BuckTracker: Do Feeders Grow Big Racks?
Dustin Dornbusch, a South Dakotan who obviously tuned into the baiting issue , wrote this week to ask if baiting results in more trophy-sized bucks. Baiting is illegal in South Dakota, and Dustin noted that while some big whitetails are shot in his state every fall, other places—including some bait-legal states—shot more. Was baiting the difference?
I’m assuming Dustin was inferring that the bait-legal states were giving bucks a nutrition bump that results in larger antlers. I don’t buy this argument. Baiting is usually a short-term practice designed solely to give hunters a (presumably) better chance to shoot deer. But as soon as hunting season ends, bait disappears, forcing whitetails to eat whatever food is available to them. I can see no long-term benefits in baiting that would result in bigger antlers.

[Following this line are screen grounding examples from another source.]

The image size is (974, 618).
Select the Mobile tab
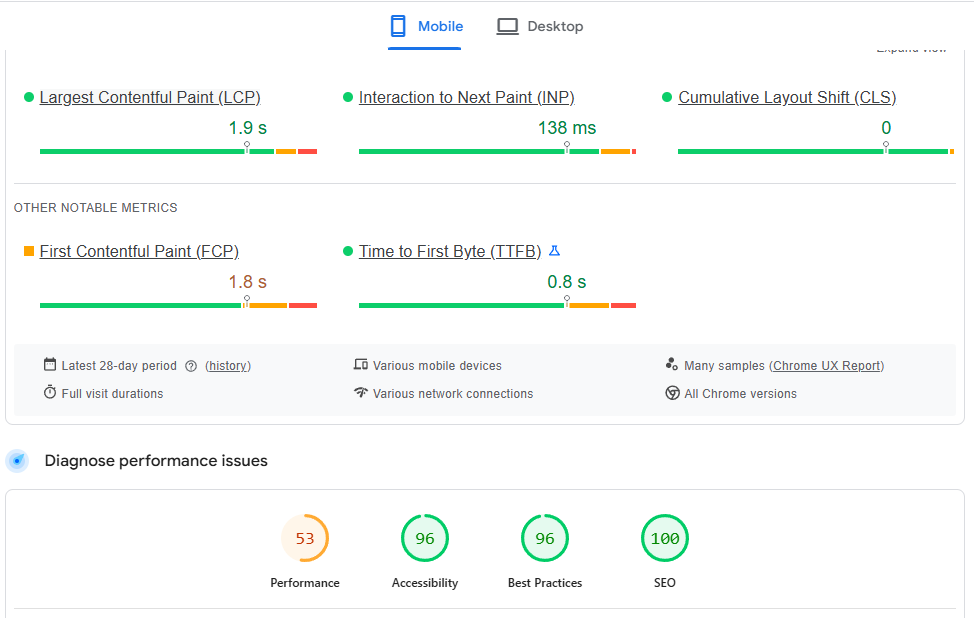tap(425, 27)
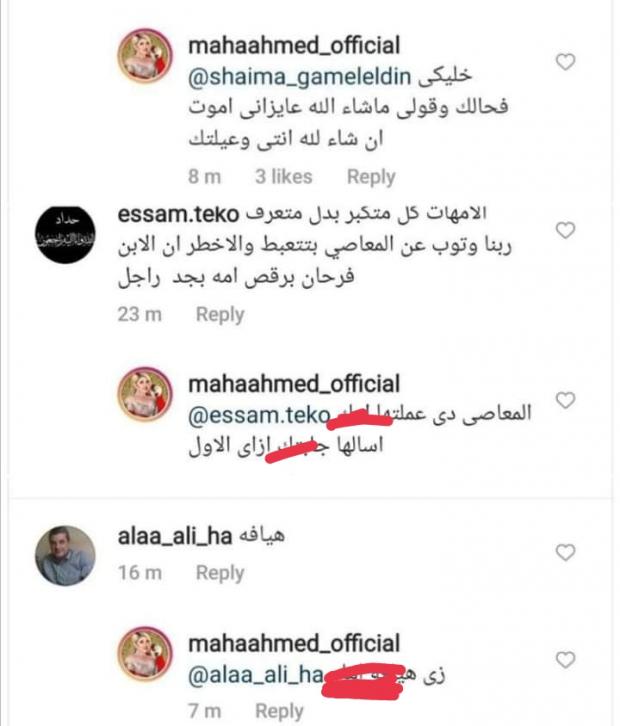The image size is (620, 726).
Task: Reply to the 8 m comment
Action: click(371, 177)
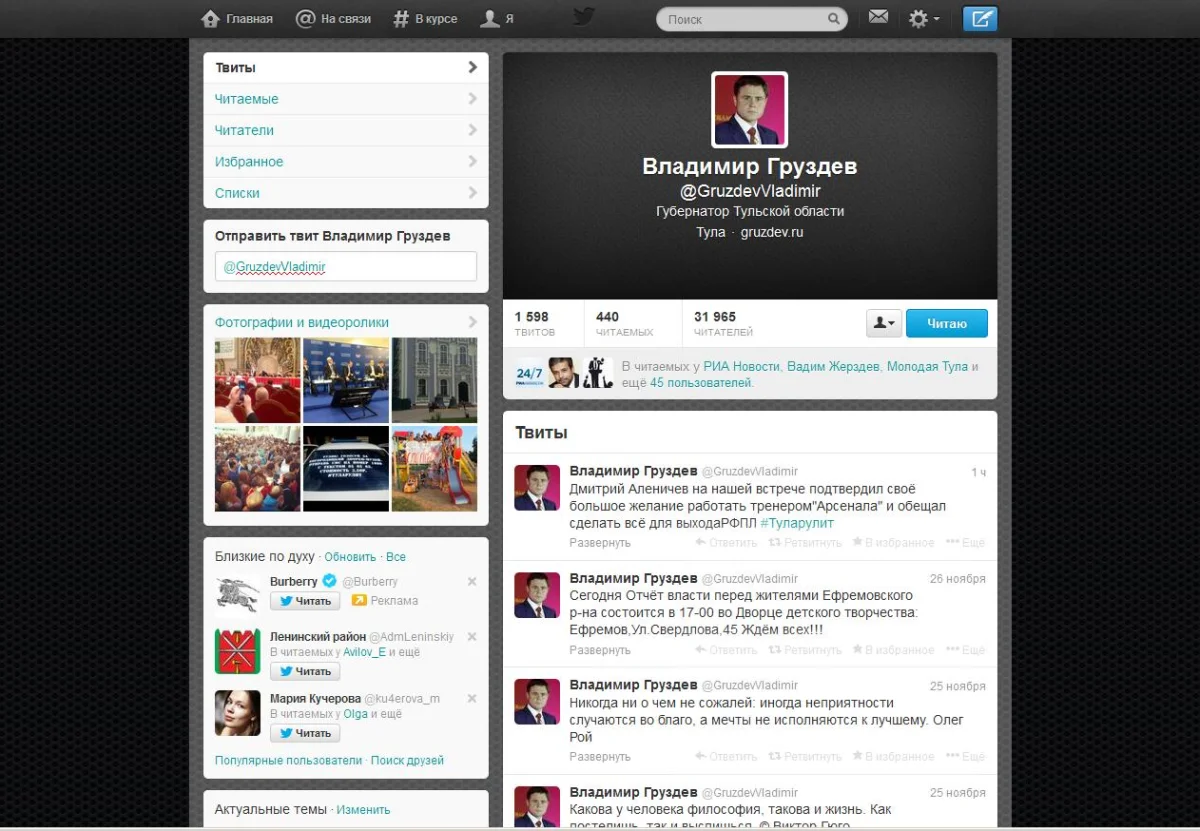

Supplemental feeding—where deer are supplied with protein-rich pellets, cereal grains, etc. throughout the winter—is another matter. Bucks that aren’t stressed for feed in the long weeks between post-rut and spring green-up should go into the antler growing season in better shape and therefore grow a nicer rack. However, the cost of supplemental feeding prevents it from being practiced by a significant number of private landowners in most areas. And I know of no state agency that has spare money—or interest—in the practice.
There are many factors that help some states produce more record book bucks than others. I don’t know all the particulars of the South Dakota whitetail population, but my understanding is that the rifle season is held during the peak of the rut. This factor would, in my opinion, have more impact on how many trophy bucks exist. Whitetails need age to grow big racks, and when states hold firearms seasons when bucks are most vulnerable, the majority get shot before their second birthday. I know this, because I live in such a state!